And not being there also has the consequence that I do other things on the day and it's a lot more "in between" than focus.
All that, I assume, also reflects to the experience for the audience.
I gave a remote talk a bit earlier this year, and that was the hardest part for me. I didn't quite realize how much I adjusted my speaking based on how the room is reacting. Sometimes my sarcastic humor doesn't land, or it would have landed but I talk way too fast, or people just can't understand what I'm saying and I can see that by looking at peoples' facial expressions.
Probably won't do it again unless there's some kind of emergency. I would have done it in person even this last time, but there was some scheduling conflicts on my end. It's just a lot more fun to do this stuff in person.
For others, perhaps it is, and your point would hold more water for them.
But surely you can see that yours is not a one-size-fits-all answer.
That said, it's not apples to apples.
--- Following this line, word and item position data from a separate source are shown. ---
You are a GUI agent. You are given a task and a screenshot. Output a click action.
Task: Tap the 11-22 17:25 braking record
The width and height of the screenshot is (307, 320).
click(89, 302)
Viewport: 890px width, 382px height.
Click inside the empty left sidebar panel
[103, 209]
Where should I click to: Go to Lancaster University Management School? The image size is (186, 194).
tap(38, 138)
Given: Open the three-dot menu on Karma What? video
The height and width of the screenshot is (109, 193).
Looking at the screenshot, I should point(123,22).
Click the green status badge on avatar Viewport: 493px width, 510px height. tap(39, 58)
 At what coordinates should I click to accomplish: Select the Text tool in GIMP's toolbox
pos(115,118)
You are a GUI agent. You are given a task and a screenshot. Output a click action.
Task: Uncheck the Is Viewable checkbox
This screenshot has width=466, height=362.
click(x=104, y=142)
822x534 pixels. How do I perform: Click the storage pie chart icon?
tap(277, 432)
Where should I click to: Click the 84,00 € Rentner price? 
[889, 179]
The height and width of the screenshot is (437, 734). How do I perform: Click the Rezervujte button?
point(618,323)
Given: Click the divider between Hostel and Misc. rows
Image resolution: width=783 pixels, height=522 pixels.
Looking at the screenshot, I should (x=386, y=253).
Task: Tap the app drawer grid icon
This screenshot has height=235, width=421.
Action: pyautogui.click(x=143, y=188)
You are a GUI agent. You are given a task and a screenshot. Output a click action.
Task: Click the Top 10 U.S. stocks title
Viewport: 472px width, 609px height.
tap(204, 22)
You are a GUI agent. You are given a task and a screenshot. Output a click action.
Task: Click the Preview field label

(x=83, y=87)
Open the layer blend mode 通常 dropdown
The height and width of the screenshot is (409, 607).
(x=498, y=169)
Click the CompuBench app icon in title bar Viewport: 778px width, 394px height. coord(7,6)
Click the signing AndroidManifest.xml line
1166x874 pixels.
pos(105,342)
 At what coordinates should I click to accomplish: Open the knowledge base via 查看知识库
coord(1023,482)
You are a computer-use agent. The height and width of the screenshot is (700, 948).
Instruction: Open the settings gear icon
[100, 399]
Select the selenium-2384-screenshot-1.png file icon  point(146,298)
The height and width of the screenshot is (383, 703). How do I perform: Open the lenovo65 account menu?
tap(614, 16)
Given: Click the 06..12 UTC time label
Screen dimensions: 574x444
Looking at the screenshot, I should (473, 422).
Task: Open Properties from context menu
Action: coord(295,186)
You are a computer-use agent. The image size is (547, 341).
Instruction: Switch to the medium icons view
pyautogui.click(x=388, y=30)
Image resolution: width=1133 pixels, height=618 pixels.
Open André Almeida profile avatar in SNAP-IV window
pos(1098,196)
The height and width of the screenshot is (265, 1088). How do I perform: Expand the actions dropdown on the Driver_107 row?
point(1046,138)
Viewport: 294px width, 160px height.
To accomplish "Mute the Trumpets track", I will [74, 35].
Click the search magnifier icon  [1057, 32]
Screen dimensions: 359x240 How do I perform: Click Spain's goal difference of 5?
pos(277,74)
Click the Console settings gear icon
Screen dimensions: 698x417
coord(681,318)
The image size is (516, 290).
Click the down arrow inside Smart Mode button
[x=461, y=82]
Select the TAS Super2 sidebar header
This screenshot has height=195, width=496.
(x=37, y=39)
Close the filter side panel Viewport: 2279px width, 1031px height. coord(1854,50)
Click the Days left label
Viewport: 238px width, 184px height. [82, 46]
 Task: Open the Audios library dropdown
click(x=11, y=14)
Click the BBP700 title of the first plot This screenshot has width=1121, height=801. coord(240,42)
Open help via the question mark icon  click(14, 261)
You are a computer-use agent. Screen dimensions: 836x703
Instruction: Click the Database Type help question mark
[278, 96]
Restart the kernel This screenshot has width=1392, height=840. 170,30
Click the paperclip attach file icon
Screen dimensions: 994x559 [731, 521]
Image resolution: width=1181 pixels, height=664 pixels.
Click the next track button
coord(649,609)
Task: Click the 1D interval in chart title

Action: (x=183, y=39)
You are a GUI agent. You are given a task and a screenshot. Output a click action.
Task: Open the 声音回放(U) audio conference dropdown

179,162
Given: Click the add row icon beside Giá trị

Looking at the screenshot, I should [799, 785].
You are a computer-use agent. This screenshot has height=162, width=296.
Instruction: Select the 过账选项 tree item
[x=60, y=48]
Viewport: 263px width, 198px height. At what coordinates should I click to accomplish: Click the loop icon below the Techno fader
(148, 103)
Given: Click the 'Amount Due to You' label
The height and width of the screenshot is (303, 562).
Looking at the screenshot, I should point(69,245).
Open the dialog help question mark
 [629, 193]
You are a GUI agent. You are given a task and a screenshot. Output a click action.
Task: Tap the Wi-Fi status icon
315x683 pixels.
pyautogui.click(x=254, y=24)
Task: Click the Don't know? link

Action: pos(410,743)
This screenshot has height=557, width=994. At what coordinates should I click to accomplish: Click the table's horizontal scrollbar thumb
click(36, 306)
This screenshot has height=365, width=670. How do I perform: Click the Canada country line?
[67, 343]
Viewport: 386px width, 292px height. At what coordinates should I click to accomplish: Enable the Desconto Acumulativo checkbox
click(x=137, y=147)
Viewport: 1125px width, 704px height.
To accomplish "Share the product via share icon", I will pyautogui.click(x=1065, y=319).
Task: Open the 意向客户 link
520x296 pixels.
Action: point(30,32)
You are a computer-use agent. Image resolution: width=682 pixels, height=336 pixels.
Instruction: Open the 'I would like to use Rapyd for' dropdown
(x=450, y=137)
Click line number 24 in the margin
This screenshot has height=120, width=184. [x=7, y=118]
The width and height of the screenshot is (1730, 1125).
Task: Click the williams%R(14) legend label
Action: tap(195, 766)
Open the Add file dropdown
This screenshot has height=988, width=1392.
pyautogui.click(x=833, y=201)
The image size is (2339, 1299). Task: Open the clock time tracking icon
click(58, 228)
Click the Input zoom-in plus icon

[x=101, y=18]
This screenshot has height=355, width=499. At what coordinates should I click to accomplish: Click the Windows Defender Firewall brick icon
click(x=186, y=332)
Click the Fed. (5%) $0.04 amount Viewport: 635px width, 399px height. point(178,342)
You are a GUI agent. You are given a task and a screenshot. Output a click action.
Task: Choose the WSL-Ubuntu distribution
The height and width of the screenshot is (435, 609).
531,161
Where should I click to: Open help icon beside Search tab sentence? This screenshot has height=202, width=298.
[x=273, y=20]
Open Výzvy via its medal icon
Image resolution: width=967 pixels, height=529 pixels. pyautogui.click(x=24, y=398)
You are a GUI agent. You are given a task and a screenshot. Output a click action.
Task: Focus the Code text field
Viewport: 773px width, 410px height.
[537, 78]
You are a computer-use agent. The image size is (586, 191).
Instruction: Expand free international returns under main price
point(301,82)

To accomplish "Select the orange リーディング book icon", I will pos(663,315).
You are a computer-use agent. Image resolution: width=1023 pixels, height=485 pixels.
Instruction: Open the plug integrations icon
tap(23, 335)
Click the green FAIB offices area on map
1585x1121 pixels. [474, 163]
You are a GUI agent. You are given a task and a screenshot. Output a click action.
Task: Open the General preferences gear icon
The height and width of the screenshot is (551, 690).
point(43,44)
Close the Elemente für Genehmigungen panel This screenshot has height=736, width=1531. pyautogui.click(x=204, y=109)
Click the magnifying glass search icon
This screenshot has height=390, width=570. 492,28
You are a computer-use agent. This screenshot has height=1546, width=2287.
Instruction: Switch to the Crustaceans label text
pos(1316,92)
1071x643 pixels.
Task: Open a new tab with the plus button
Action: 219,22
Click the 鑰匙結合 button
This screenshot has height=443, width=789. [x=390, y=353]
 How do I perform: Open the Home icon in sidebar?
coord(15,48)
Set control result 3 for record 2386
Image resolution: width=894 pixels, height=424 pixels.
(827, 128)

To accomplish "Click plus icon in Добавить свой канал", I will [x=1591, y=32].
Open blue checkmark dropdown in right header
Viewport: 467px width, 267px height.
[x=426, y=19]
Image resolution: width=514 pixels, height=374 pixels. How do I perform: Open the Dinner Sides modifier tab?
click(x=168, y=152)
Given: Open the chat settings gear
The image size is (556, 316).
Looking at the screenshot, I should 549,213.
I spend like 60% of my day coding, which of course I can do from pretty much anywhere, and it doesn't really matter if my jokes land. When I do video calls, it's generally in relatively small meetings, and it actually is relatively easy to gauge reactions that way.
It feels like you're extrapolating a bit much here.
In remote work with zoom meetings for me (may be different in other jobs)
* Most meetings are in small groups/teams and more discussion, where the feedback problem works better than a conference talk for 100 people * I know most of the audience, thus know what this expected to present, where the audience got experience and which humor does (not) work * In many meetings I can keep it running on the side while doing some other work and only give attention to the parts relevant for me * and am not involved in all that office noise and all the related distractions, but focus on my actual work
My boss of course has to trust me I do my stuff instead of standing behind me.
For larger milestones etc and socializing having in person meetings once in a while is important. But day to day remote massively reduces distractions and removes a lot of irrelevant stuff.
I not sure how live rehearsal, virtual conference would work. Great for some presenters, not so great for others.
The best talks I've seen, I watched on stream.
The cost thing is a main argument the author notes, but I suppose they're all doing this for free. Which only lasts as long as the author has time.
Now that I’m back to attending in-person conferences occasionally, I do appreciate the stronger personal connections that form there. However, though weaker, the connections I’ve made online over the past four years have been worth something, too, and they never would have happened if not for those online meetings.
The visa issue mentioned in the article is also quite real. Although the US visa is more difficult to get, it is usually for five to ten years for the citizens of most countries. In contrast, most European countries will issue Schengen visas for the duration of the conference! Online conferences avoid all these issues.
What's the point of an online conference? Well you gotta go where your audience is, and for us that's online.
If your goal is to get your information out to "attendees" who may not have the means (time/money) to travel and that info is high value to both the receiver and attendee, its a great medium.
If your goal is to connect 1:1, its not great, but virtual versions of Braindate where 1:1's can be scheduled make it more useful. During lockdown, people had a lot more incentive to connect virtually because that was the only way to connect. And a virtual conference provided access to people you may not have access to in your usual spheres.
I personally prefer in person as I enjoy the vibe and learn as much or more in the hallways as I do in the sessions... At large conferences, I don't attend sessions in person that will be available to stream later so that I can take advantage of the other features that are only available in person.
We have a new tool in our toolbox that was developed greatly during lockdown and in the subsequent years and the value will be based on how much people use them as much as by their intrinsic features.
There is so much more one could say, but in the end, I don't think its an either/or ... its about fit.